Collection entries:
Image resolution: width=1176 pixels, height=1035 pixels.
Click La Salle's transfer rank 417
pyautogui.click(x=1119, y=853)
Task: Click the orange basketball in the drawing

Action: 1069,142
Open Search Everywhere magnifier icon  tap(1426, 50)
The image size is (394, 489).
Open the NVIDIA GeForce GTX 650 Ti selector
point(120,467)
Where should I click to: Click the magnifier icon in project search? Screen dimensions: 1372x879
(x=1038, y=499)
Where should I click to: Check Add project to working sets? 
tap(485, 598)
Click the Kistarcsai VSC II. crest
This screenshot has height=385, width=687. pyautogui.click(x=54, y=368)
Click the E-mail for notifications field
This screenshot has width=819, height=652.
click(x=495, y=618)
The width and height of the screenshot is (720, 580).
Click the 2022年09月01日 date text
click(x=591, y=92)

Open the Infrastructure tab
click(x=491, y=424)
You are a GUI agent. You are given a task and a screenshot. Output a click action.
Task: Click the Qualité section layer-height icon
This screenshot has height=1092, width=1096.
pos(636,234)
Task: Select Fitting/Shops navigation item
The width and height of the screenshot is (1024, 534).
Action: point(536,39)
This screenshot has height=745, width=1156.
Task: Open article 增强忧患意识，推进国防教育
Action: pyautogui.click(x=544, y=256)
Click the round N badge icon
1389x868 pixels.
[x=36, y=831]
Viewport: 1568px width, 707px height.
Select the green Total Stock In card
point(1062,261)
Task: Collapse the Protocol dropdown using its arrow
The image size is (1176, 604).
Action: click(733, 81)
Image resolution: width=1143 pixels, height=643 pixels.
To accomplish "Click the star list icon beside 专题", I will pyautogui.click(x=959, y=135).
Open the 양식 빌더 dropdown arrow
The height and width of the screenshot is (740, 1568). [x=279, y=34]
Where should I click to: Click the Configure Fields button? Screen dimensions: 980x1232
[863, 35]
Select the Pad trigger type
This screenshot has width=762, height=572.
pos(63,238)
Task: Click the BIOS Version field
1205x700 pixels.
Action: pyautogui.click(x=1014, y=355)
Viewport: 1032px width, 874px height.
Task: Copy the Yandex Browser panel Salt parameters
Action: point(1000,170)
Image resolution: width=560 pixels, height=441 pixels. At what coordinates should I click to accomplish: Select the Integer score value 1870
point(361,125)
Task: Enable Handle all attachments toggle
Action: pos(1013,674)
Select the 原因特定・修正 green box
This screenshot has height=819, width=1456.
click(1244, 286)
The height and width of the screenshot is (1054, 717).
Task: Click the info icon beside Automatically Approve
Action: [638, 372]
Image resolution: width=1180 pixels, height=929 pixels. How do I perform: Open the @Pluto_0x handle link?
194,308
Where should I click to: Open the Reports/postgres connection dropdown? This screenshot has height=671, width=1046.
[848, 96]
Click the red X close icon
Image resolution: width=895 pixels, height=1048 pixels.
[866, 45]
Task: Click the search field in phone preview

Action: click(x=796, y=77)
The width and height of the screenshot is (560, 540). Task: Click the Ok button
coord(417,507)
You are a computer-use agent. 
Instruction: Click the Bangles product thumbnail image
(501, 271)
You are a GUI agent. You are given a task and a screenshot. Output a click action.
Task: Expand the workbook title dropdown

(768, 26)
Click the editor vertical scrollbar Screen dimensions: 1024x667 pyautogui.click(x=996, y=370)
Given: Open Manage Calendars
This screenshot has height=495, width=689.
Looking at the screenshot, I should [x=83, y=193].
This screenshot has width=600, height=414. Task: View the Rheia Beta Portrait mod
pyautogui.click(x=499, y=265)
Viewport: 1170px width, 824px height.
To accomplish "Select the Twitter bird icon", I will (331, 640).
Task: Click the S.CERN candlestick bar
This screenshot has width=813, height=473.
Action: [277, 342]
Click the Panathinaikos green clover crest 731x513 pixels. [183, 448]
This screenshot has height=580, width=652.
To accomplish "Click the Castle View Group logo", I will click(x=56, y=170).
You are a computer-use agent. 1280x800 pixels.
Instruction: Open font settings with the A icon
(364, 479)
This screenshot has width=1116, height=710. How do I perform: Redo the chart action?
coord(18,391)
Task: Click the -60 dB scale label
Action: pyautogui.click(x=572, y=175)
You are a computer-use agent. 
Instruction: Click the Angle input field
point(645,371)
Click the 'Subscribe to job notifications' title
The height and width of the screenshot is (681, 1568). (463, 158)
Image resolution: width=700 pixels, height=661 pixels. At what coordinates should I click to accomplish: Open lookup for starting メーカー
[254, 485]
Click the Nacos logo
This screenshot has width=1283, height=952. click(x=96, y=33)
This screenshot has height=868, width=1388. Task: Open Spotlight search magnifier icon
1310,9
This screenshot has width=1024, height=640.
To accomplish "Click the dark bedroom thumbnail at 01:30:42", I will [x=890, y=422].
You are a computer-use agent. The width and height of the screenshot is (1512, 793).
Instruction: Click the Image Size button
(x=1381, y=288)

WHAT TO DO:
Starting at the line that contains "This screenshot has height=868, width=1388." and ending at the last line of the records, write those lines out again, requests included, shifting every coordinate in the answers by adding 133 to it.

TASK RESPONSE:
This screenshot has height=868, width=1388. Task: Open Spotlight search magnifier icon
1443,142
This screenshot has width=1024, height=640.
To accomplish "Click the dark bedroom thumbnail at 01:30:42", I will [x=1023, y=555].
You are a computer-use agent. The width and height of the screenshot is (1512, 793).
Instruction: Click the Image Size button
(x=1514, y=421)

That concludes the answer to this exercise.